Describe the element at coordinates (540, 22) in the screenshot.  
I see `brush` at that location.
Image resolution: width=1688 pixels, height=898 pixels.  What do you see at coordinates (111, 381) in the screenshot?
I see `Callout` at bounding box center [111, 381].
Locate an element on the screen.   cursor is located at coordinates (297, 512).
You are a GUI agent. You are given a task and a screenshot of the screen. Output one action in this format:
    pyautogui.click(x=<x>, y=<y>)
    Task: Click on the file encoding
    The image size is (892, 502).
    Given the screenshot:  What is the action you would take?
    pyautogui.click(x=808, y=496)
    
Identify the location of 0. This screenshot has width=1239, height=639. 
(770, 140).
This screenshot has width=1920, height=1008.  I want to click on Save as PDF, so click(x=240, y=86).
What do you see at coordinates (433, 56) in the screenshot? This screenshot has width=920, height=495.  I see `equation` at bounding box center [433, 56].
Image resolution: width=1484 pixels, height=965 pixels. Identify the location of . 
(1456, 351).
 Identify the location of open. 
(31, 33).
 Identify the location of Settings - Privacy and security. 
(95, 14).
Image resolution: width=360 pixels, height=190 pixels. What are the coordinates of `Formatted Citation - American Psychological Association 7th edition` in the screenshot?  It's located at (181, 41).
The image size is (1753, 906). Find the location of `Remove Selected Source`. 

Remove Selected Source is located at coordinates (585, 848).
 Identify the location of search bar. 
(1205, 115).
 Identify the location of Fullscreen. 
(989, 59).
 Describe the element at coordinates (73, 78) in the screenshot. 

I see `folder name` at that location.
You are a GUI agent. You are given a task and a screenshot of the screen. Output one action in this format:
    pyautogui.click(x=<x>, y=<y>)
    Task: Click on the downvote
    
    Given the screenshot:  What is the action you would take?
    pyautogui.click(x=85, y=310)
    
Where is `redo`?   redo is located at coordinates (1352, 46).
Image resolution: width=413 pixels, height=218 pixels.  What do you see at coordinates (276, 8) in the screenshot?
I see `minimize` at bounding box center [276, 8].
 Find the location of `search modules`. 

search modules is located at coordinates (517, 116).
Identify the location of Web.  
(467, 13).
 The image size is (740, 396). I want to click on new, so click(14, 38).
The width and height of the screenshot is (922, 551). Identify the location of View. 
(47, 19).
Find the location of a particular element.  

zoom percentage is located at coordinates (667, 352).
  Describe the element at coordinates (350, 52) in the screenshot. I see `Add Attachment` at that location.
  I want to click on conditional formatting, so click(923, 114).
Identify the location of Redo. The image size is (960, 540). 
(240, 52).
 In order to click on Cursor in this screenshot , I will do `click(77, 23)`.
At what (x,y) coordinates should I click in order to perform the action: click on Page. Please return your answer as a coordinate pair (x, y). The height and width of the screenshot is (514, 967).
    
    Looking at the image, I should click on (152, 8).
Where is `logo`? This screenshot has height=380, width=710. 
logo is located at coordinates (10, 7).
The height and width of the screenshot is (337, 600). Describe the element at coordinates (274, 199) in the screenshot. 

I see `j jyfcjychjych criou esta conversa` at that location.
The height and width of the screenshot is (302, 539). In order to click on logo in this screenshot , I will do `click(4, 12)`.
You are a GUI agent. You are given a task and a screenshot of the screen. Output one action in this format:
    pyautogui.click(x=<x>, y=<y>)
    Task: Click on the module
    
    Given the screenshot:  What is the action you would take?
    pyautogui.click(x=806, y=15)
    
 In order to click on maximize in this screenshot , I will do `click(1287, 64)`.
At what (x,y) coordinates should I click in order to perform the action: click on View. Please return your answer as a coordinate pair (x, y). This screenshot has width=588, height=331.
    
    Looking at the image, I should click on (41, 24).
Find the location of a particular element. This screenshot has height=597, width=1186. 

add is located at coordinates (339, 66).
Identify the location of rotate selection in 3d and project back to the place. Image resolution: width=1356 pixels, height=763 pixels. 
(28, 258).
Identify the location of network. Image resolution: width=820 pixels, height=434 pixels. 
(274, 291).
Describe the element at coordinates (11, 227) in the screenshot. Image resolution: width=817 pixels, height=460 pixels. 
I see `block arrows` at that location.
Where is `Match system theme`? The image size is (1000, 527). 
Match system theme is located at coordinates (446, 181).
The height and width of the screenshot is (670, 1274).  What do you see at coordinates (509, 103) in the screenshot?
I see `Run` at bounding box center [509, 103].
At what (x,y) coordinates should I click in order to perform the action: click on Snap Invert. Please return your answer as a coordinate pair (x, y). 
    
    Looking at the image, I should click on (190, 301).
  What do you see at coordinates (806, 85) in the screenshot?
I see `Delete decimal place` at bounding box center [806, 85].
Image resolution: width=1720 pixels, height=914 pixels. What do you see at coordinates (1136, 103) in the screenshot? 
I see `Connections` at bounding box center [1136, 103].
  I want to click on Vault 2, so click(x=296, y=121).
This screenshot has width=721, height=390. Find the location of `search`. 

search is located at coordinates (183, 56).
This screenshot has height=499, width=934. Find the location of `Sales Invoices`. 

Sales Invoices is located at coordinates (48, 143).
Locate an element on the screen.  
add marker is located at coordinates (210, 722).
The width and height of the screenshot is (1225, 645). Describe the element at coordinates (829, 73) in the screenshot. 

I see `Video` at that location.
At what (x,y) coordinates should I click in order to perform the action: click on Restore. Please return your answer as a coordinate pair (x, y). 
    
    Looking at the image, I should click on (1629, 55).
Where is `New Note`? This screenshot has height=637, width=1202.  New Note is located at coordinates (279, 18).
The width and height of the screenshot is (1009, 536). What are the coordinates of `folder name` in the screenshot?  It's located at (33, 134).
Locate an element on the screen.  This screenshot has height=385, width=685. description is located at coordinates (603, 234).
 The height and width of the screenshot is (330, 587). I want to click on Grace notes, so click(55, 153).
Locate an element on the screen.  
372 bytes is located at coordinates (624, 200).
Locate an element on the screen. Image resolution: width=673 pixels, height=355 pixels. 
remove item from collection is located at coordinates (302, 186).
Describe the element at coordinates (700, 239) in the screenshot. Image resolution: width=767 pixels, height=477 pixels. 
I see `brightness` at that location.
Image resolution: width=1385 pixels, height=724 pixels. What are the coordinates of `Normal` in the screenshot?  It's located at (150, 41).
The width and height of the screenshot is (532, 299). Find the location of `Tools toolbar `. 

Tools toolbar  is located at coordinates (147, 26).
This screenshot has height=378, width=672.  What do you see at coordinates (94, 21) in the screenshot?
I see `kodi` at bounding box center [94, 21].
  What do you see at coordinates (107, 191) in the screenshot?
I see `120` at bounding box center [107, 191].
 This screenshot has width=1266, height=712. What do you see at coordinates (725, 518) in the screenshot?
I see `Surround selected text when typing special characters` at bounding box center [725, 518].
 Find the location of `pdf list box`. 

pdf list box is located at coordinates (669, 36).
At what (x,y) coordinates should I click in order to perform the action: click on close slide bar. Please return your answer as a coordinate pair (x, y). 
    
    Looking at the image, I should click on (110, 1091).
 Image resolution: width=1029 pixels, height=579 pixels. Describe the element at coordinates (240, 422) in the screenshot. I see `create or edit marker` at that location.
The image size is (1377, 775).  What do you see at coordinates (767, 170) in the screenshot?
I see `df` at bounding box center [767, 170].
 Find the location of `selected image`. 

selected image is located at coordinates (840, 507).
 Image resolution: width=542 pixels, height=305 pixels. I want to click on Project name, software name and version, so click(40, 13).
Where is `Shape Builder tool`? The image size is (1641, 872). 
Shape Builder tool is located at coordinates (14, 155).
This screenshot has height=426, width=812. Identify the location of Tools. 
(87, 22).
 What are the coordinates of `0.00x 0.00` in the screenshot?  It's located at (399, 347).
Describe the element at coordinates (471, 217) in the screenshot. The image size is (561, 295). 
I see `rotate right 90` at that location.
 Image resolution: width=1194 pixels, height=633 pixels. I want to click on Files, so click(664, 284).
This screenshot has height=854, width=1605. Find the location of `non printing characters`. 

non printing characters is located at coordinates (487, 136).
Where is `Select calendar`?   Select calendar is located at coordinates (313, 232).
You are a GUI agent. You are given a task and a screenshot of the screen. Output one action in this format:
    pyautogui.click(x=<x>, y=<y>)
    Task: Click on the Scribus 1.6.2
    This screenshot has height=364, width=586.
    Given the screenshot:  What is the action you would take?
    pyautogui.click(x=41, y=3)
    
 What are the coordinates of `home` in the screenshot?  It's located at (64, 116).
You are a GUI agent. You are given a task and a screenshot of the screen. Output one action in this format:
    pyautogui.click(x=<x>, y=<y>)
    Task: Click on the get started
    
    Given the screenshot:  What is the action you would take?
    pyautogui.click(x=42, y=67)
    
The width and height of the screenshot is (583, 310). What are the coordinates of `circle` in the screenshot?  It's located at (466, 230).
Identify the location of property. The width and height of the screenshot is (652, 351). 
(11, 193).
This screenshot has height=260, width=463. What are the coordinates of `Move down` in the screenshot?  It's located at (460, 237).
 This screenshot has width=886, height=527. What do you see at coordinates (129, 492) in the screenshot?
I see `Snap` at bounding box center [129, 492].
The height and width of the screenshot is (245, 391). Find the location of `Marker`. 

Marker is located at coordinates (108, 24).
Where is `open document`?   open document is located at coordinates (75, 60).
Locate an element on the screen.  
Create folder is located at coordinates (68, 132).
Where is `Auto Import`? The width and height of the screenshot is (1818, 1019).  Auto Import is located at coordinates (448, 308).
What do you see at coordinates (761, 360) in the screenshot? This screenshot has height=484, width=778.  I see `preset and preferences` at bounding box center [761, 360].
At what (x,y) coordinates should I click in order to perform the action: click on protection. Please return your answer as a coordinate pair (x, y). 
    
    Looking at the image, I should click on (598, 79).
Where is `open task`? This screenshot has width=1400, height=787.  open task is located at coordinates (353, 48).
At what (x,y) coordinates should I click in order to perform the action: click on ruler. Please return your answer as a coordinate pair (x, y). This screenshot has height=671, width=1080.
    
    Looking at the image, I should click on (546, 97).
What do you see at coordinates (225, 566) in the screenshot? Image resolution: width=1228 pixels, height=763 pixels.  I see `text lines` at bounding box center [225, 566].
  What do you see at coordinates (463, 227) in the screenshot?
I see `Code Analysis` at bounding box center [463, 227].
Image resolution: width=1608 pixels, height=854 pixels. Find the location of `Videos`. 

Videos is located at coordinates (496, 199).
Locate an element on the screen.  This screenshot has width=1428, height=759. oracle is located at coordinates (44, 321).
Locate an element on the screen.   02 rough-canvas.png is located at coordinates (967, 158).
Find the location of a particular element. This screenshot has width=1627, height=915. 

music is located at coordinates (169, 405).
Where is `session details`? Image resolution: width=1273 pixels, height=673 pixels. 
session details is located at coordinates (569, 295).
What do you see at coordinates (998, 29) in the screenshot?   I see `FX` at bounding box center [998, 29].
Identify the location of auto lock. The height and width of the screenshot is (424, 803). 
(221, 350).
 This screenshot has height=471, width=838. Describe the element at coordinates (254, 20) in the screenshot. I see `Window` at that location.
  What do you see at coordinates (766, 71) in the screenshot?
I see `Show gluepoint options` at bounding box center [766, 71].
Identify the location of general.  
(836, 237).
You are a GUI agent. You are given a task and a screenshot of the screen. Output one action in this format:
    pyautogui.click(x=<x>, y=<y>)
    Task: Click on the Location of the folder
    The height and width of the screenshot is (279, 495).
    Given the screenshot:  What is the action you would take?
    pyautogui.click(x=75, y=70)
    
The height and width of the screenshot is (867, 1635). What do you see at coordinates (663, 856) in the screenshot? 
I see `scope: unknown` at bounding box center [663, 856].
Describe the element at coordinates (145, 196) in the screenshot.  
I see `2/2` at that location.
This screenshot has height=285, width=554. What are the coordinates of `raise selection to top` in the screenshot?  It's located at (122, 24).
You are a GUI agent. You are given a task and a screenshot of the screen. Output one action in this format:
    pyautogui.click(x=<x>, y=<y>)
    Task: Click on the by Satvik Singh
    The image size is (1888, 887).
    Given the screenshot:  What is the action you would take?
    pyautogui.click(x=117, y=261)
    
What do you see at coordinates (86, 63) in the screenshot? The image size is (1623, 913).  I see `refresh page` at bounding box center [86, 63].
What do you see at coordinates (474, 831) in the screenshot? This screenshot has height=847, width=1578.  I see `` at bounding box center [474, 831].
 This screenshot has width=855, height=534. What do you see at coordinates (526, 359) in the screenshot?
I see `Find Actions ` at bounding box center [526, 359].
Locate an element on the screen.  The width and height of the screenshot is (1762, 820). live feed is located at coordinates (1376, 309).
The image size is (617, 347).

◆ **WHAT IS EXPECTED**
Copy the data from the start through the line containing "(770, 140).", swapping "file encoding" for "line ending" and leaving everything else unchanged.

◆ **REPLY**
Describe the element at coordinates (540, 22) in the screenshot.  
I see `brush` at that location.
Image resolution: width=1688 pixels, height=898 pixels.  What do you see at coordinates (111, 381) in the screenshot?
I see `Callout` at bounding box center [111, 381].
Locate an element on the screen.   cursor is located at coordinates (297, 512).
You are a GUI agent. You are given a task and a screenshot of the screen. Output one action in this format:
    pyautogui.click(x=<x>, y=<y>)
    Task: Click on the line ending
    The image size is (892, 502).
    Given the screenshot:  What is the action you would take?
    pyautogui.click(x=808, y=496)
    
Identify the location of 0. This screenshot has width=1239, height=639. 
(770, 140).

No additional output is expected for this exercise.